Traffic Sign Recognition

Introduction

We implemented the paper "Traffic Sign Recognition with Multi-Scale Convolutional Networks". This paper aims to conquer a key point in the auto-driving area. We believe it's a suitable topic for us because it can facilitate our life by solving the traffic signs recognition problem, the dataset of traffic signs can be accessed easily, and implementing the proposed network structure can help us strengthen what we learned from the course. (http://yann.lecun.com/exdb/publis/pdf/sermanet-ijcnn-11.pdf )

Group Members

Guo Cheng; Xingyu Liu; Yitao Xu

Related Work

In the paper listed below, a fast detector was used for round speed signs, based on a simple cross-correlation technique that assumes radial symmetry. Unfortunately, such color or shape assumptions are not true in every country. (Barnes, N, Zelinsky, A, and Fletcher, L. Real-time Speed Sign Detection using the Radial Symmetry Detector. IEEE Transactions on Intelligent Transport Systems, 2008.) Since the paper to be reimplemented was published several years before, the network used is somewhat out-of-state. We'd like to modify the present network in that paper. This paper is used to help us optimize our network. (https://arxiv.org/abs/1802.07042)

Data

We download the dataset from German Traffic Sign Benchmarks (rub.de). It contains 39,209 traffic sign images of 43 types grouped into 6 categories. It's about 120MB. We will augment and balance the data. (https://benchmark.ini.rub.de/gtsrb_news.html)

Methodology

We build our model based on the following two steps: 1) Data Preprocessing. We use data augmentation method to generate more data and preprocess those data by passing them through some filters. 2) Network Modification. We replace part of the network presented in the paper with other more useful structures. For example, we use RELU as the activation layer, rather than the one mentioned in the paper. 3) Model Training. We train our model based on the BP algorithm.

Metrics

We also use "accuracy" as an index for our project. The original paper aims to classify traffic signs effectively, and they have achieved an accuracy of 97%. Our base goal is to build a model that can work successfully; our target is to achieve the accuracy the same as the original paper, and our stretch goal is to optimize our model to achieve an accuracy of 1% higher than the paper achieved.

Ethics

What broader societal issues are relevant to your chosen problem space?

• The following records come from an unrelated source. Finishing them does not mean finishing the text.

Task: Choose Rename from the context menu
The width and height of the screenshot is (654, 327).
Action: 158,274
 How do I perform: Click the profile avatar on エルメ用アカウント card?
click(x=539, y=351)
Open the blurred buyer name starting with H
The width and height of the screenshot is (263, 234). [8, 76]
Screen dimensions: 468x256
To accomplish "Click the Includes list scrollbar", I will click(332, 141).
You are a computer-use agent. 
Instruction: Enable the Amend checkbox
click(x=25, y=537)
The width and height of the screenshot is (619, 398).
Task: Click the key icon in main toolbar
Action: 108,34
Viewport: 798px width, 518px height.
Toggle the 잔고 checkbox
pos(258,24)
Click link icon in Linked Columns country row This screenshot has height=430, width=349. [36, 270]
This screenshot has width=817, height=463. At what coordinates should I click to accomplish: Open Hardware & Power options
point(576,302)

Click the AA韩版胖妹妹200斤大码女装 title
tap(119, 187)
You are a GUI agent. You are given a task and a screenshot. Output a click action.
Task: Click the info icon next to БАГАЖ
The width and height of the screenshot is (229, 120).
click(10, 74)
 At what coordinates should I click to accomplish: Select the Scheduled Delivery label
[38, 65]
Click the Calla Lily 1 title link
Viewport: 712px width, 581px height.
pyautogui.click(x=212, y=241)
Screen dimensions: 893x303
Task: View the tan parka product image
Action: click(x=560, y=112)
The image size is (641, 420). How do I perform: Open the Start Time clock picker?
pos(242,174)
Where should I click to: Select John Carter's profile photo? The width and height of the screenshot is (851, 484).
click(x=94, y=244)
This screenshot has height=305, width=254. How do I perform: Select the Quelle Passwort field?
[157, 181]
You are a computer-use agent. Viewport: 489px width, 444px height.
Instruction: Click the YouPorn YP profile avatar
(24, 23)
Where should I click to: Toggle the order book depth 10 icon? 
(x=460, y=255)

Cameras play a pivotal role in autonomous driving. Just like human eyes, cameras combined with image recognition technology can quickly identify vehicles, pedestrians, and traffic signs, providing an environmental perception guarantee for the current autonomous driving technology. In driving assistance systems or autonomous driving scenarios, the recognition of traffic signs can provide corresponding assistance for vehicle control. For example, prohibition signs can help the system predict potential danger and warning signs help the system avoid obstacles in advance. The more accurate the recognition is, the less likely a traffic accident will occur and the safer the driver.

Why is Deep Learning a good approach to this problem?

The traffic sign dataset includes 43 different traffic signs. In actual driving scenes, there are many kinds of traffic signs and many noises due to lighting conditions, occlusions, color fading, and so on. Thus, the traditional algorithm is not suitable for so large datasets and so many noises. However, training a robust deep learning model requires lots of data and some noises. Thus, deep learning is a good approach to this problem.

Division of labor

Data Pre-process and augment: Guo Cheng, Yitao Xu; CNN Model design, Training, parameters tuning: Guo Cheng, Yitao Xu; ResNet Model implementation and comparison visualization: Xingyu Liu.